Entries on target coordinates

*-*-*

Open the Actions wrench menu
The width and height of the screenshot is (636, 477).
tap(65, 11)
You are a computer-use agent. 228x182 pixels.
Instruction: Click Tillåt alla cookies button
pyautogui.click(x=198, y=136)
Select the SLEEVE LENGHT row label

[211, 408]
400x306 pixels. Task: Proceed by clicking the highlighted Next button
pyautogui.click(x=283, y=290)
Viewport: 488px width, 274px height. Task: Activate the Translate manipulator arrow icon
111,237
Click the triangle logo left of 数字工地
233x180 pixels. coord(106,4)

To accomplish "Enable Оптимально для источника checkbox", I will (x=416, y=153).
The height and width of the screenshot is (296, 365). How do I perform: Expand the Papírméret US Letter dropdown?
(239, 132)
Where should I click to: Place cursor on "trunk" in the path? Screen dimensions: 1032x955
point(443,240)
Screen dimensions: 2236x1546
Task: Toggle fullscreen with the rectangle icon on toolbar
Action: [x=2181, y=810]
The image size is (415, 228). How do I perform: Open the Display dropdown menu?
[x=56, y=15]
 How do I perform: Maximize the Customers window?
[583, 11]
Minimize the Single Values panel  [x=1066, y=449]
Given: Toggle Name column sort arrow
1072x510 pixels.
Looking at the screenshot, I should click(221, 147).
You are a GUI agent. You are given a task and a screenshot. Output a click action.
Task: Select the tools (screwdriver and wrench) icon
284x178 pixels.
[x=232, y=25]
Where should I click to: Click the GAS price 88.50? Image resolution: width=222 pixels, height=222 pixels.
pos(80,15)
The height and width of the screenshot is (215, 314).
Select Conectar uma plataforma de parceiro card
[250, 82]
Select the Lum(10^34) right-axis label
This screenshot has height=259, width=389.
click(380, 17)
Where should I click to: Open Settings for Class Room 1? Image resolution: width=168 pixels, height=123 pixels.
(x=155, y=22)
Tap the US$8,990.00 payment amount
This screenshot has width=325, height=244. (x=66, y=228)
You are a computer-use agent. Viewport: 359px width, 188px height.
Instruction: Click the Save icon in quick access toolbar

*-*-*

Swap "Settings" for "Preferences" in everything from "Where should I click to: Open" down to "This screenshot has width=325, height=244." in the records, leaving everything else unchanged.

Where should I click to: Open Preferences for Class Room 1? Image resolution: width=168 pixels, height=123 pixels.
(x=155, y=22)
Tap the US$8,990.00 payment amount
This screenshot has width=325, height=244. (x=66, y=228)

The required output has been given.